##### Supplied data

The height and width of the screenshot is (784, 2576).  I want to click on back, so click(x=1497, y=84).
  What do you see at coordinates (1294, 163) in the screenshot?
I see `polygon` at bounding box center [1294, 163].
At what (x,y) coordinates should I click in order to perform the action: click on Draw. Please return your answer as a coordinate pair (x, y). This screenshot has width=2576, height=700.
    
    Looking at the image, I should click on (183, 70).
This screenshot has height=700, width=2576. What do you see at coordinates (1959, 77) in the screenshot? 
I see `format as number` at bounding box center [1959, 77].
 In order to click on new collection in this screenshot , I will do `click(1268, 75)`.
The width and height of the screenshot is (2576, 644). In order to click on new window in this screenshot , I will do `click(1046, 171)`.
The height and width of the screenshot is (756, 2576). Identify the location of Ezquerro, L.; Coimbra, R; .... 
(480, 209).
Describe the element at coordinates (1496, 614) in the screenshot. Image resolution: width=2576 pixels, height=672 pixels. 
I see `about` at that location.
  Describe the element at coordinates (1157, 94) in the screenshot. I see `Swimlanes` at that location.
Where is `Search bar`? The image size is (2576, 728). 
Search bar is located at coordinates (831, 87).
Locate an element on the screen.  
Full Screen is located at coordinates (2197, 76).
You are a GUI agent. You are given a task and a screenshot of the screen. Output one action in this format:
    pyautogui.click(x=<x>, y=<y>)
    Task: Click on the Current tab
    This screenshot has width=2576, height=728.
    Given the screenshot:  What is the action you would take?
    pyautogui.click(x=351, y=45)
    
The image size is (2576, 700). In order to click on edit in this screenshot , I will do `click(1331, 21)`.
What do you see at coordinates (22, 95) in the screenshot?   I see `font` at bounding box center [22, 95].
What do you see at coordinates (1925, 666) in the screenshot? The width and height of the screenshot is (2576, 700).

##########

## Given problem
Please edit the records above so that each "In order to click on" becomes "To click on", leaving everything else unchanged.

## Exercise solution
The height and width of the screenshot is (784, 2576).  I want to click on back, so click(x=1497, y=84).
  What do you see at coordinates (1294, 163) in the screenshot?
I see `polygon` at bounding box center [1294, 163].
At what (x,y) coordinates should I click in order to perform the action: click on Draw. Please return your answer as a coordinate pair (x, y). This screenshot has width=2576, height=700.
    
    Looking at the image, I should click on (183, 70).
This screenshot has height=700, width=2576. What do you see at coordinates (1959, 77) in the screenshot? 
I see `format as number` at bounding box center [1959, 77].
 To click on new collection in this screenshot , I will do `click(1268, 75)`.
The width and height of the screenshot is (2576, 644). To click on new window in this screenshot , I will do `click(1046, 171)`.
The height and width of the screenshot is (756, 2576). Identify the location of Ezquerro, L.; Coimbra, R; .... 
(480, 209).
Describe the element at coordinates (1496, 614) in the screenshot. Image resolution: width=2576 pixels, height=672 pixels. 
I see `about` at that location.
  Describe the element at coordinates (1157, 94) in the screenshot. I see `Swimlanes` at that location.
Where is `Search bar`? The image size is (2576, 728). 
Search bar is located at coordinates (831, 87).
Locate an element on the screen.  
Full Screen is located at coordinates (2197, 76).
You are a GUI agent. You are given a task and a screenshot of the screen. Output one action in this format:
    pyautogui.click(x=<x>, y=<y>)
    Task: Click on the Current tab
    This screenshot has width=2576, height=728.
    Given the screenshot:  What is the action you would take?
    pyautogui.click(x=351, y=45)
    
The image size is (2576, 700). To click on edit in this screenshot , I will do `click(1331, 21)`.
What do you see at coordinates (22, 95) in the screenshot?   I see `font` at bounding box center [22, 95].
What do you see at coordinates (1925, 666) in the screenshot? The width and height of the screenshot is (2576, 700).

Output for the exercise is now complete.